お母さんと赤ちゃんの検診から得られる情報は、母子共に安全な出産をするために大切です。

お母さんは最初から強いのではなく強くなると感じる第1話

妊婦検診を未受診で責められるのは女性

「妊婦検診未受診」ということにで一番に非難の目を向けられるのは女性です。
「コウノドリ」でひどく責められている態度や言葉はないですが、「どうして検診を受けなかったの?」「お腹の中の赤ちゃんを虐待していたことと同じ」と言われるのは女性のみ。そう言われて自分を責めない女性はいないと思います。きつい一言です。

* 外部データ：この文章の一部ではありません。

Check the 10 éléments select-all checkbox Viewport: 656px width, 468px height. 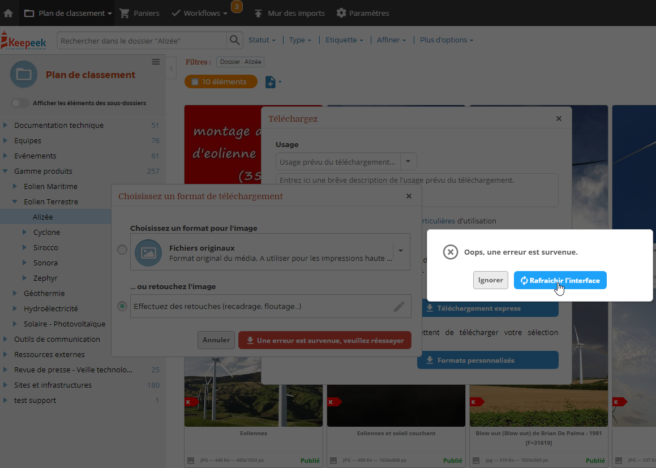195,82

もちろん、逃げた男性はそこにはいません。女性は自分の体を自分で大切にしなければならないのだと感じました。

何があっても避けられない出産

10ヶ月間あるいは、それよりも早いか遅いかは人それぞれですが、一身同体で毎日を過ごすことになります。自然分娩、帝王切開、中絶を選択するにしてもお腹に命が宿ったときから「赤ちゃんの存在」を避けられない事実が女性にはあります。

赤ちゃんの存在を否定的に思ってしまう自分に罪悪感をもつこと。さらに他人からの否定的な言葉は、自分自身が否定されたような気持ちになり更に落ち込む可能性だってあります。

それでも、妊娠したら現実から目を背けては生きてはいけない。「赤ちゃんの存在」を避けては通れない。だから矢野さんを含め、女性は強くなっていくのだと感じました。

赤ちゃん置き去りは犯罪

帝王切開で傷が痛む中、矢野さんは病院から逃げます。過去に実母から「あんたなんか産まなきゃ良かった」と言われた過去のある彼女は、子育てに自信が無かったのです。

10ヶ月一身同体で過ごし、お腹を痛めて産んだ赤ちゃんをどんな気持ちで置いていったのでしょう。コウノドリ先生に土手を歩く姿を見つけられ病院に戻るよう言われますが拒否します。でも「(お金)踏み倒すつもりはないから」と言う矢野さんの言葉からは、赤ちゃんの今後を背負う気持ちが伝わります。(泣)

ここでもまた「女性だけ」と思う私。。。妊娠後期になってくるとお腹も大きく働けないことばかり。それなのに出産はお金がかかる。産後は体力的に厳しい上に、赤ちゃんだって育てるのにお金も精神力も必要。

赤ちゃんが置き去り、出産費用踏み倒しで「犯罪者」扱いされるのは女性。

逃げた男はどうなってんだ!

この世の中、男の逃げ道だらけじゃねぇか!と怒り心頭!涙とともに怒りが込み上げてきます!

 

現実に向き合わされる

コウノドリ先生に見つかったあと、そのまま倒れ目を覚ますとベットの上にいる矢野さん。今後の生活について語っていきます。今後は矢野さんの生活を立て直すことから始めることに。

真剣に今後の生活について、赤ちゃんについて考えることはとっても良いことですね!苦しいですが、ちゃんと現実に向き合ったとき明るい未来がみえてくると思います!

新生児室に赤ちゃんを見に来る矢野さんは見どころ。泣きます!

さいごに

ここまで、女性の苦しみばかりを考えてきましたが。。。しかし、女性は強くなります。逃げた男とは比べ物にならないくらい、幸せな人生を歩いていけると思います。